Yes it is a book by a non-Anglo criticising Islamic radicalism and Western cultural Marxism. Fancy that.

by Ferdinand III




Phares is a former Muslim and academic who has studied Islamic radicalism and jihad for over 20 years. Originally from the Middle East, Phares has first hand experience with the doctrines of radical Islamic ideology and the struggle between East and West over ideas. He views fundamentalist Islam as a monumental threat to civilisation – a threat premised on ideas and culture more than military power. He is equally as certain that the West's Marxist-Liberalism and politically correct fascism, is culturally neutering us from within; allowing Islamic jihadists time and space to further their quest for world domination.

Phares is certain that this world war is about ideas, more than it is about relative military, technological or economic power. He puts it thus, 'Particularly in the Arab Muslim nations, the War of Ideas is raging. It has inflamed millions of readers, viewers and listeners, tranforming large numbers of them into militants and demonstrators, some into suicide bombers, and many into voters [for radicals].' If this is true, and it certainly appears to be, than some obvious facts reveal themselves. Phares cites them all:

-Western elites have failed to name the enemy in the war of ideas. For some of the elite the conflict is against terror; for others it is not a war but American imperialism; for others it is about oil; for some Christians it is retribution visited on the unholy by God through radical Islam. There is no single theme.

-Marriages of convenience exist between odd bed-fellows – jihadists, marxists, anarchists, feminists, and socialists [all of whom hate Western civilisation to some degree], exist and these groups are very active in domestic Western society to try and destroy the war effort.

-Hollywood and the mainstream liberal media is pronouncedly anti-Amerian and anti-war. This gives great propaganda support to the jihadists.
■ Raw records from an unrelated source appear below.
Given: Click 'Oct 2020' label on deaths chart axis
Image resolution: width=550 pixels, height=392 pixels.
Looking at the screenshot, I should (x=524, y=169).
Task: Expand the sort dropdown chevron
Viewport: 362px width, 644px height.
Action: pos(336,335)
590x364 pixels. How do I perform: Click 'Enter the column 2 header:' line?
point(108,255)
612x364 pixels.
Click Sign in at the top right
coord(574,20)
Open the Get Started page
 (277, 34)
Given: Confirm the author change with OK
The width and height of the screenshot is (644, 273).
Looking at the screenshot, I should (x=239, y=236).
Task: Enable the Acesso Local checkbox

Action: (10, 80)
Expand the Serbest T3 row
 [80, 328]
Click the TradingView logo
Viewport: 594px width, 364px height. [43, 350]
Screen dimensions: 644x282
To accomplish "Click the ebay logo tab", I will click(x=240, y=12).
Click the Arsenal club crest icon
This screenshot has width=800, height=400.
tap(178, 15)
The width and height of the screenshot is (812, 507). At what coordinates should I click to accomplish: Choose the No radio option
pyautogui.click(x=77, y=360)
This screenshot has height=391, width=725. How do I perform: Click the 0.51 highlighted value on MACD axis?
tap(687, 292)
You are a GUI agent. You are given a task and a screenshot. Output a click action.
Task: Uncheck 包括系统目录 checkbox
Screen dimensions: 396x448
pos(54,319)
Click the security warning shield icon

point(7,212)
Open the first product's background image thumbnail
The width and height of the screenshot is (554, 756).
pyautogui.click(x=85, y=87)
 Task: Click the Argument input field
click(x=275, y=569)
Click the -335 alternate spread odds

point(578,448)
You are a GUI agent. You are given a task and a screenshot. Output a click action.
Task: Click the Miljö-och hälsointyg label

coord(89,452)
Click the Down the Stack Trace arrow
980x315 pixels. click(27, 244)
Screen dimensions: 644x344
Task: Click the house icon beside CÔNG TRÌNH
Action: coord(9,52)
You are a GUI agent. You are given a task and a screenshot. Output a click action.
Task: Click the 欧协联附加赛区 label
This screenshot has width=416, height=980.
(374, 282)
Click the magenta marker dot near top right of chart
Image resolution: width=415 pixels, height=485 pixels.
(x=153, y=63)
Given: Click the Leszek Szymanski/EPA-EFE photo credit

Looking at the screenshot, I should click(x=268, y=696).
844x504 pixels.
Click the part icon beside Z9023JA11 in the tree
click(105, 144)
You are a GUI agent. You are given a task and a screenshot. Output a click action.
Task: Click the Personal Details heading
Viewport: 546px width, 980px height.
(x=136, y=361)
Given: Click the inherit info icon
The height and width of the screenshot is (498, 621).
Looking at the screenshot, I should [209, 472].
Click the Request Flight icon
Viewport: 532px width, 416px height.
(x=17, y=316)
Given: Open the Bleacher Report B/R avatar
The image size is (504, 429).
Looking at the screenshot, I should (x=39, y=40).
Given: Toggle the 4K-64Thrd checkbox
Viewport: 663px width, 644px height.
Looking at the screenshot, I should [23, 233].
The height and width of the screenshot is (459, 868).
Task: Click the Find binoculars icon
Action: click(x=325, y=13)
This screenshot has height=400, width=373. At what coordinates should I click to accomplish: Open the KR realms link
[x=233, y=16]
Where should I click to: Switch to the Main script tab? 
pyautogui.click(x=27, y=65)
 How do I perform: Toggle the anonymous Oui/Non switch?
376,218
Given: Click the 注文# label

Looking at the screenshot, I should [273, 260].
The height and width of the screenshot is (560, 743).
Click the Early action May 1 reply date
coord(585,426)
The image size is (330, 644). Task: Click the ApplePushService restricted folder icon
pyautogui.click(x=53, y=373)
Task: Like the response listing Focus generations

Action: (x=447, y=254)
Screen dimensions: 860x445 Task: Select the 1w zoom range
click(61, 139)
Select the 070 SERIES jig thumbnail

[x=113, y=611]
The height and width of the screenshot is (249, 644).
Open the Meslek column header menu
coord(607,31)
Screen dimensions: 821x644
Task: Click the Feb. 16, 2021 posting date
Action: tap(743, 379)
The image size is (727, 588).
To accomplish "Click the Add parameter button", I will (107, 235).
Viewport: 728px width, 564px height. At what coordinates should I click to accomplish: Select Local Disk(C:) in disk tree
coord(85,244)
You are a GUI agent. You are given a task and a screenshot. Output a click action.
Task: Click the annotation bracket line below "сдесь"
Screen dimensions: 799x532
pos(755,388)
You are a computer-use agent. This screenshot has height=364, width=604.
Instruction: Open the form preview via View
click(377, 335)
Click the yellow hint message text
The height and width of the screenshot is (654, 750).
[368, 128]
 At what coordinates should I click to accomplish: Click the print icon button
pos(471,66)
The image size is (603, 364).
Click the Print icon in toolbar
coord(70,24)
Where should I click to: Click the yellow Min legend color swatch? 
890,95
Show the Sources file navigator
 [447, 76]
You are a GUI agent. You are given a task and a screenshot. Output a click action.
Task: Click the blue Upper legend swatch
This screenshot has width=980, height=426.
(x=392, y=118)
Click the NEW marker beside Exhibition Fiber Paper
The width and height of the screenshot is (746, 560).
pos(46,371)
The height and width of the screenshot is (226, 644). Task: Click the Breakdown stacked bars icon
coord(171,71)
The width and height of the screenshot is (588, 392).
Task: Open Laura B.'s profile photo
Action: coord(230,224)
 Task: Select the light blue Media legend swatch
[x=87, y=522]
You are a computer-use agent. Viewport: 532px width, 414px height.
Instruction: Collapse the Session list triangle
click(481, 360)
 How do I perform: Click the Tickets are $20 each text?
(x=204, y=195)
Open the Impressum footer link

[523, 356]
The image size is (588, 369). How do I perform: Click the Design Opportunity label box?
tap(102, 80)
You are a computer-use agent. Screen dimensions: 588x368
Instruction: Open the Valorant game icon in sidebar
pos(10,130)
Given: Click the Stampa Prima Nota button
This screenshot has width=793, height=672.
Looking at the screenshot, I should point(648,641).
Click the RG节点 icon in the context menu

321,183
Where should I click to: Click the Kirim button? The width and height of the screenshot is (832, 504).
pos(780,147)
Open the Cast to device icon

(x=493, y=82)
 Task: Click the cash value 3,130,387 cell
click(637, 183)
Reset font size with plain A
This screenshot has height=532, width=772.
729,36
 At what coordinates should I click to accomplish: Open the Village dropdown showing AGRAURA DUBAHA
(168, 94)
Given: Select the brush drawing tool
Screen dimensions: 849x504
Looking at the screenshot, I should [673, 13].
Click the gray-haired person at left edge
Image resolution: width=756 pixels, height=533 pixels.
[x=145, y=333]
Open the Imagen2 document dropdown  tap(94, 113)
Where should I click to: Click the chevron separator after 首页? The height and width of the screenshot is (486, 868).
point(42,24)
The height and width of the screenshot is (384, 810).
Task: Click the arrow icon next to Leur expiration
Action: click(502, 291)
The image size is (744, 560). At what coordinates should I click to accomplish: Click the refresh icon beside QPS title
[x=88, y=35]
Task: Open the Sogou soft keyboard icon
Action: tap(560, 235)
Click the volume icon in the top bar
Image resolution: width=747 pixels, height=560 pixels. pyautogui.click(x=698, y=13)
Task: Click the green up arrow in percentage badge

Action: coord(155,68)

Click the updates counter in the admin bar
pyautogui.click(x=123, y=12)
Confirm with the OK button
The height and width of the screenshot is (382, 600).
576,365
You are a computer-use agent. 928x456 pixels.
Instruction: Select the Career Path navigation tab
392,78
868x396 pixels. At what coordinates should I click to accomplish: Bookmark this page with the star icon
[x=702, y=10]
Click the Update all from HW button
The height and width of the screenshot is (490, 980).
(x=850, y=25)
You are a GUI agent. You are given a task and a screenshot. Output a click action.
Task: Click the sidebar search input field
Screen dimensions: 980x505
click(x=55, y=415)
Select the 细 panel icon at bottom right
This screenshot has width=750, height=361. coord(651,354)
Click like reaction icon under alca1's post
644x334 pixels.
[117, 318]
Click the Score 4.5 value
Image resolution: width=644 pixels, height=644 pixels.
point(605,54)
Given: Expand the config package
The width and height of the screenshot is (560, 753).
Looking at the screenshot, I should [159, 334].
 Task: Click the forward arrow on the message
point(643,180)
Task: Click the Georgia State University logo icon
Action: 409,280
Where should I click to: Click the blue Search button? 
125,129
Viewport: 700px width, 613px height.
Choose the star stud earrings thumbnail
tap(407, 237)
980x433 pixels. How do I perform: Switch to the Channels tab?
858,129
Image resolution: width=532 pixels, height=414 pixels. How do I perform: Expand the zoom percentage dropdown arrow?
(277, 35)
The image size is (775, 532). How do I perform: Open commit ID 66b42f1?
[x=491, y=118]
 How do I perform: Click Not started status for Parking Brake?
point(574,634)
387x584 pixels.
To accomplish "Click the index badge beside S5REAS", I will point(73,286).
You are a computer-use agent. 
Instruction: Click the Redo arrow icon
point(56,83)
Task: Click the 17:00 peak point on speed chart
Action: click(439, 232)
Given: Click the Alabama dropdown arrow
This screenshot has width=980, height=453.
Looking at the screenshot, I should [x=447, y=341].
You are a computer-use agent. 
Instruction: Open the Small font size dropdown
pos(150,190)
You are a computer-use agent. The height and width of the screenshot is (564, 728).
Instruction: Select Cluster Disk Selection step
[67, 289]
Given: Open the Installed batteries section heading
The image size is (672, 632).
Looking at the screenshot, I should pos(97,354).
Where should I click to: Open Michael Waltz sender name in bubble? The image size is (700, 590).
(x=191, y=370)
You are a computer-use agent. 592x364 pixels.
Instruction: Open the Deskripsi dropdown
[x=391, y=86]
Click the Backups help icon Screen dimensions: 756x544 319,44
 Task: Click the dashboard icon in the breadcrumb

-Denial in the West about Islam's historical slave trading of 20-30 million blacks and whites; its imperialist wars of aggression in which 300 millions are dead; its enslavement of women; its denial of basic human rights and the poverty of its economy and political structure. Few in the West understand that Islam means submission and division of powers, individualism, and free will are all to be eradicated in an Islamic regime. Allah is all.

-The elevation of all things Arab and Muslim to be good if not great and superior to Western constructs, innovations and history.

-Multi-lateral institutions are largely useless in combatting Islamic fascism and aggression. There is no evidence that any group, including the UN, is supportive of the American led war effort, or has ever, in past history, stood up to Islamic terror.

The above are serious enough to have the West lose this war.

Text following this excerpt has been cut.